Resveratrol prevents cognitive deficits by attenuating oxidative damage and inflammation in rat model of streptozotocin diabetes induced vascular dementia

Göçmez S. S. , Demirtaş Şahin T. , Yazır Y. , Duruksu G. , Eraldemir F. C. , Polat S., ...More

PHYSIOLOGY & BEHAVIOR, vol.201, pp.198-207, 2019 (Journal Indexed in SCI) identifier identifier identifier

  • Publication Type: Article / Article
  • Volume: 201
  • Publication Date: 2019
  • Doi Number: 10.1016/j.physbeh.2018.12.012
  • Title of Journal : PHYSIOLOGY & BEHAVIOR
  • Page Numbers: pp.198-207


Diabetes is one of the risk factors for the development of vascular dementia (VD), leading to endothelial dysfunction and cognitive impairment. Resveratrol has been shown to have antioxidant, antiinflammatory, and neuroprotective effects. The previous studies have also reported that resveratrol improves cognitive and vascular endothelial functions in several pathological conditions. In the present study we aimed to evaluate the effect of resveratrol on cognitive and vascular endothelial function and to explore the mechanisms of its effects in the streptozotocin-induced diabetic rat model of VD. Male Wistar rats were divided into 3 groups (n = 10 in each group): Control, diabetes (DM), DM + resveratrol (DM + RSV) groups. Rats from the DM + RSV group received resveratrol (20 mg/kg/day, ip) for 4 weeks after induction of diabetes and then cognitive functions of the rats were tested by the Morris water maze and a passive avoidance tests. After behavioral tests, endothelial function of thoracic aorta (the endothelium-dependent and -independent vasorelaxant responses) was investigated. To explore the mechanisms of resveratrol, endothelial eNOS, aortic superoxide dismutase (SOD), NADPH oxidase, heme oxygenase-1 (HO-1) levels, TNF-alpha and IL-1 beta expressions; serum SOD and NADPH oxidase levels and, hippocampal BDNF, TNF-alpha and IL-1 beta expressions were measured.

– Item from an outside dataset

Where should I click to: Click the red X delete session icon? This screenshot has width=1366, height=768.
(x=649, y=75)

It was shown that DM resulted in severe learning and memory deficits associated with endothelial dysfunction, increased expression of TNF-alpha and IL-1 beta, increased oxidative stress levels and decreased expression of eNOS and BDNF. In contrast, resveratrol treatment improved the cognitive decline. It was also found that chronic treatment with resveratrol ameliorated the impaired vascular reactivity. Reveratrol significantly reversed diabetes-induced changes of protein expression. Our data suggest that resveratrol prevents memory deficits, endothelial dysfunction, increased oxidative stress, inflammation and impairment of neurotrophin expression in a VD rat model. Thus, the vasculoprotective and neuroprotective effects of resveratrol may be beneficial in DM patients.